In comprising all sign systems, including language, semiosis is viewed as multi-modal communication. The sensory modalities of sound, touch, sight, smell and taste may each assume dominance in specific interactions as when visual takes over from acoustic signing in a deaf community. Do particular domains of communication privilege one or more modalities over others? What are the conditions under which different modalities may, so to speak, 'take turns' in communication or, alternatively, compete? While modalities may sometimes reinforce each other (e.g. hand gestures in face-to-face speech), do they also sometimes obstruct communication (e.g. when written texts contradict what people hear or see; or when icon, index and symbol each point in different directions)? These queries raise the broader question of how human communication is 'orchestrated' or how different modalities are co-ordinated or unintentionally conflict. Whether taking the form of face-to-face or dispersed interaction, what or who 'conducts' the discourse and tries to keep it bounded and tied into a mutually recognisable theme? In the last instance, is verbal language, whether text, signed or voiced, the ultimate source of explanation and clarification when modalities clash? The analogy of orchestration may be of limited usefulness but it does invite exploration of the play of modalities which are intentionally or unintentionally deployed to secure coherence and of the misunderstandings and communication breakdowns that may also occur. Original papers (not those already published or promised) are invited to explore these problems.
Accepted papers:
Session 1Paper short abstract:
Descriptions of tea taste often diverge. Chinese tea circles (chaye quan) address this elusiveness over time through sight, touch, smell and voice, with each sense alternately marking phases of the communication event. How much is this orchestrated by commerce, aesthetics or rivalry?
Paper long abstract:
A 'communication event' has multiply intended facets: information; prestige or ritual display; reconciling or creating conflict; etc. The different facets may be communicated through one sensory modality or through a selected combination, changing as circumstances require. Does an ongoing communication event presuppose identifiable boundaries or does it morph unintentionally into something no longer seen as belonging to an earlier form? Some communication events strive not to stray over time from core intentions, for example the formalised and relatively unchanging Japanese tea ceremony. By contrast, there are a number of relatively recent, regionally different, and changing Chinese customs around tea drinking. Some observers see them not as ceremonial but as practical procedures for securing the best taste in tea. Others regard them as tea ceremonies. The particular case presented of stylised tea preparation and tasting in China, is only about three decades old but feeds into a modern China-wide perception of tea ceremonies as continuing the country's ancient heritage. Depending on participants' interaction in seeking to determine the elusive nature of tea taste, tea-tasting alternates between a) visually focused 'ceremonial' silence and body language in tea preparation, b) the invention of vocabulary to describe the taste, smell and touch of particular teas, and c) open discussion and commercially driven, competitive tea-tasting Throughout these interlinked, spatio-temporally separate occasions, however, the agreed identification of taste remains elusive. It is the unspeakable sense that knows neither fixed name nor boundary.
Paper short abstract:
Enawenê-nawê everyday life is analysed as a series of intercalated patterns of directional movement, tempo, touch, vision, voice and sound. The play of visibility and invisibility, silence and speech, noise and melody, touching and distanced bodies, achieves a social and cosmic orchestration.
Paper long abstract:
Enawenê-nawê everyday life is carried out in and around a panoptic arena that serves as theatre and auditorium. Working, living and relating are musicalized, aestheticized and choreographed to take on poetic qualities. I consider the twofold efficacy of the orchestration of intercalated patterns of directional movement, tempo, touch, vision, voice and sound through the ethnography of routinized ritual activity and carnivalesque festivals.
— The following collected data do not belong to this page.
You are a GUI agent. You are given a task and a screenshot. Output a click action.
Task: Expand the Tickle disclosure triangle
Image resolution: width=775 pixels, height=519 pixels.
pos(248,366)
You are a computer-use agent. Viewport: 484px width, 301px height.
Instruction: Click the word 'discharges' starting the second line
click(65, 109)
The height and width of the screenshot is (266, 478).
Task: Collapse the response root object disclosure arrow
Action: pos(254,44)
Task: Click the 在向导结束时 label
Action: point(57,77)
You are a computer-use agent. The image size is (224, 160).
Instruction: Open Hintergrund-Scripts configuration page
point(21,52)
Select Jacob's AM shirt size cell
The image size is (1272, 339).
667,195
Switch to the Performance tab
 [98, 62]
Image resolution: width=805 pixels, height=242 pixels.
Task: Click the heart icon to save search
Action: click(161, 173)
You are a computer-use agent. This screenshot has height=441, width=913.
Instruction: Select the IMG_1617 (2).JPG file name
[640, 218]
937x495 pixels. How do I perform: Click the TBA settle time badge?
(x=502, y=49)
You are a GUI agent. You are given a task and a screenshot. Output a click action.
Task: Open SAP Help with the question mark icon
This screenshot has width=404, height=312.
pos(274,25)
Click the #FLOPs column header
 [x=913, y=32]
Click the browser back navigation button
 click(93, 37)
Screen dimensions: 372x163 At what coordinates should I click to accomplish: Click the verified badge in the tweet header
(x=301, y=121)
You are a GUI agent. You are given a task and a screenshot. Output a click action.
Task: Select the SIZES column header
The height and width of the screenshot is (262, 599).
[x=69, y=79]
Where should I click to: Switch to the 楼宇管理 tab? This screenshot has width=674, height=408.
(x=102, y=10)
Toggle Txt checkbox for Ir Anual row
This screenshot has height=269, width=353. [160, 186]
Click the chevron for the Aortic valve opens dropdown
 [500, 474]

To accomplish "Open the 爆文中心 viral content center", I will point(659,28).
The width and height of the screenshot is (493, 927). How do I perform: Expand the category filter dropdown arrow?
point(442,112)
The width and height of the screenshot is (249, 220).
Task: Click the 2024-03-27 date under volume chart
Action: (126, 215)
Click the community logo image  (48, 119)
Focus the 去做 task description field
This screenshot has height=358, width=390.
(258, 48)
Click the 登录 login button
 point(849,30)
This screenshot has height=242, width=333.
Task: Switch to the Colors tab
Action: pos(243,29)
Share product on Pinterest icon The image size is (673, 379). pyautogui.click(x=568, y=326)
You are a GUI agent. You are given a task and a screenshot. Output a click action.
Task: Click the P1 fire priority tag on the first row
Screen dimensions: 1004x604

Firstly I argue that Enawenê-nawê mastery of multi-modal communication creates communitas and participation, by drawing people's senses centripetally inward and synchronising and collectivizing their embodied, sensory experience. This occurs, for example, when a woman grating manioc in her house is absorbed in a bodily nexus of breath, movement and sound, and receives auditory feedback to evidence the synchronicity of her work with that of others hidden in separate houses. Over the course of each day, and over an annual cycle, the changing village soundscape provides a tangible realisation of the synchronicity and shared temporality of people's lives.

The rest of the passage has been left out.